CMMI seeks comment in the IPPS reg on allowing overlap between TEAM and the States Advancing All-Payer Health Equity Approaches and Development (AHEAD) Model. Under the AHEAD model, up to eight states will enter into agreements with CMMI to establish total cost of care targets. Hospitals that choose to participate in the model will receive global budgets in lieu of FFS Medicare payments.

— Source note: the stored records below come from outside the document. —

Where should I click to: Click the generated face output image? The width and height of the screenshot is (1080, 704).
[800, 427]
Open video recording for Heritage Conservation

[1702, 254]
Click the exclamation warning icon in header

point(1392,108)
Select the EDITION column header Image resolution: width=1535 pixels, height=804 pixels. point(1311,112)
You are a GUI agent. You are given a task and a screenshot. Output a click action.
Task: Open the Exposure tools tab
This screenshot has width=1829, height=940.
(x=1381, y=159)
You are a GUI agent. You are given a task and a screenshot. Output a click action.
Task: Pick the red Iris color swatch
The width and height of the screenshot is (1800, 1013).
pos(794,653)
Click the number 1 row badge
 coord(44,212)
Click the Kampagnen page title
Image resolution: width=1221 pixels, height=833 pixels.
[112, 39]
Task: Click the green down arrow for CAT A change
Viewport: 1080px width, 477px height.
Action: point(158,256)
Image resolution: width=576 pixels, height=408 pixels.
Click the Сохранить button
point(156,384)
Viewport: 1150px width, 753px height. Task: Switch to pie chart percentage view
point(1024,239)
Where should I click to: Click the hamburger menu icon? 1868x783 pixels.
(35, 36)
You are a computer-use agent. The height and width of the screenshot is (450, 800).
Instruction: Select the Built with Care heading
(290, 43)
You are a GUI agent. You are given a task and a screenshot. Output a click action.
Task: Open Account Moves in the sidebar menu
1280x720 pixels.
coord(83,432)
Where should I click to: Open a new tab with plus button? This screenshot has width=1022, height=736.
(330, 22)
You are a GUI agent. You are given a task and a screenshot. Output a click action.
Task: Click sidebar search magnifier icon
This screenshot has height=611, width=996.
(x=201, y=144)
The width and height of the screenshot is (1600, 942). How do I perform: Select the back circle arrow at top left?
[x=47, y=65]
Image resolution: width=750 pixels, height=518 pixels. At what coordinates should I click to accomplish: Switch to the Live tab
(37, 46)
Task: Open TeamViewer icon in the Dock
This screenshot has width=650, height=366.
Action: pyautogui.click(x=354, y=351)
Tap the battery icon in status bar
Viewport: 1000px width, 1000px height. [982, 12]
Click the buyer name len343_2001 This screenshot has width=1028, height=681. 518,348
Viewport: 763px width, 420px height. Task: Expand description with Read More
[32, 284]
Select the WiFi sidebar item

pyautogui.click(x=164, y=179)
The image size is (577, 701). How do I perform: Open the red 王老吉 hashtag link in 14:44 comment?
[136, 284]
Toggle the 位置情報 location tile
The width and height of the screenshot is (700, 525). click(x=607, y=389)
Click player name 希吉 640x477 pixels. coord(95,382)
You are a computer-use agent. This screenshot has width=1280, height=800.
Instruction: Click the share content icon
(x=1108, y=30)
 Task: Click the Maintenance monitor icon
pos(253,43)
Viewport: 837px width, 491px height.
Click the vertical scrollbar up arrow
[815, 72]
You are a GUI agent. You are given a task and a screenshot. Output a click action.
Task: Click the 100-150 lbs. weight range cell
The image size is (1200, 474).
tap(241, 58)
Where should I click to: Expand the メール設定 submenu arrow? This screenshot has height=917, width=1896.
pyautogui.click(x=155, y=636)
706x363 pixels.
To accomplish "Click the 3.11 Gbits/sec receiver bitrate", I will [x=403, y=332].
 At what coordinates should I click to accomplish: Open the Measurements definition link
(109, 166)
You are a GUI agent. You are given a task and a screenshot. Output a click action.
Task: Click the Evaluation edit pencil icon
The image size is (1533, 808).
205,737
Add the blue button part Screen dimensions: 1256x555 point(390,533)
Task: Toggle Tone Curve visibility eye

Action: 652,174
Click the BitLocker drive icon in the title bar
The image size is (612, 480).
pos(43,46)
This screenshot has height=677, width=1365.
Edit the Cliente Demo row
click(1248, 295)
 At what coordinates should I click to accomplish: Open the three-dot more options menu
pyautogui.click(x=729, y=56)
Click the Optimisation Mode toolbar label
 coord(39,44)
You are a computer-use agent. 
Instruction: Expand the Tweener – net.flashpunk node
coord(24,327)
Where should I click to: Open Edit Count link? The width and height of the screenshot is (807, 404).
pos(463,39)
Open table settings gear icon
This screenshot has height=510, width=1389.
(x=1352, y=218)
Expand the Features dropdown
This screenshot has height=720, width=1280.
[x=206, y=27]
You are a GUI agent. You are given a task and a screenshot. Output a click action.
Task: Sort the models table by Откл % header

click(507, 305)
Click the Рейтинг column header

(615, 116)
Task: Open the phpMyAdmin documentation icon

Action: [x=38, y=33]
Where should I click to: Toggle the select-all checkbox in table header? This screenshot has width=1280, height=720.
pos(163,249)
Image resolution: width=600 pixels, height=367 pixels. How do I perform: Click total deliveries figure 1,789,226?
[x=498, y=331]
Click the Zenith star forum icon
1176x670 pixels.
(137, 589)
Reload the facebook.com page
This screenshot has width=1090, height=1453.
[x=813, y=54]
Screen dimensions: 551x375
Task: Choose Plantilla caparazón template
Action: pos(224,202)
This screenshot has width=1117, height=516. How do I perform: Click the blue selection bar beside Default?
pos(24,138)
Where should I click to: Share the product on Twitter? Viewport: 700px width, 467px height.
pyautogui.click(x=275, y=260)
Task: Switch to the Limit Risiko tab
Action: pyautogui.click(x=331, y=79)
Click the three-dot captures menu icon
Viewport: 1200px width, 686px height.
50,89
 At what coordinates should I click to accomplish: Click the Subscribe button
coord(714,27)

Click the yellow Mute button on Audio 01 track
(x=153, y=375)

While CMMI proposed that hospitals in Maryland – which uses hospital global budgets – would be excluded from TEAM, it did not explicitly propose to also exclude hospitals that participate in AHEAD. In explaining its reasoning, CMMI noted concerns that excluding hospitals that participate in AHEAD might reduce the volume of beneficiaries in TEAM.

Thus, all in all, hospitals could find themselves in a situation where they are in many APMs at the same time – some of which, one could argue, have overlapping financial incentives. There are total cost of care incentives (AHEAD), shared savings incentives (ACO initiatives) and bundled payment financial incentives (TEAM). Those are a lot of incentives for hospitals (and CMS) to keep track of, and the administrative burden put on hospitals to do so could be substantial.

We will leave you with some food for thought (eggs, anyone?). The possibility of overlapping incentives raises the question of whether the costs of certain episodes of care and any associated savings or improvements in quality will be attributed to the correct initiative. In other words, if there are multiple initiatives all aimed at improving quality and reducing costs, which one is actually achieving the intended results? Being able to parse out cost and quality attribution in the model evaluations will be critical to expanding the model to other populations. And, the number of possible overlapping models for hospitals raises the question of how mandatory participation in one (or more) will impact participation in voluntary models. For example, is a hospital that is required to participate in TEAM or IOTA (or both) less likely to opt into a global budget under AHEAD?

It is important to remember that both the TEAM and IOTA model are just proposed at this time, and there is still an opportunity to submit comments. TEAM comments are due on June 10, 2024, and IOTA comments are due on July 16, 2024. Both models also would start under the Biden administration’s second term or a new Trump Administration, and priorities could potentially change before the models actually started.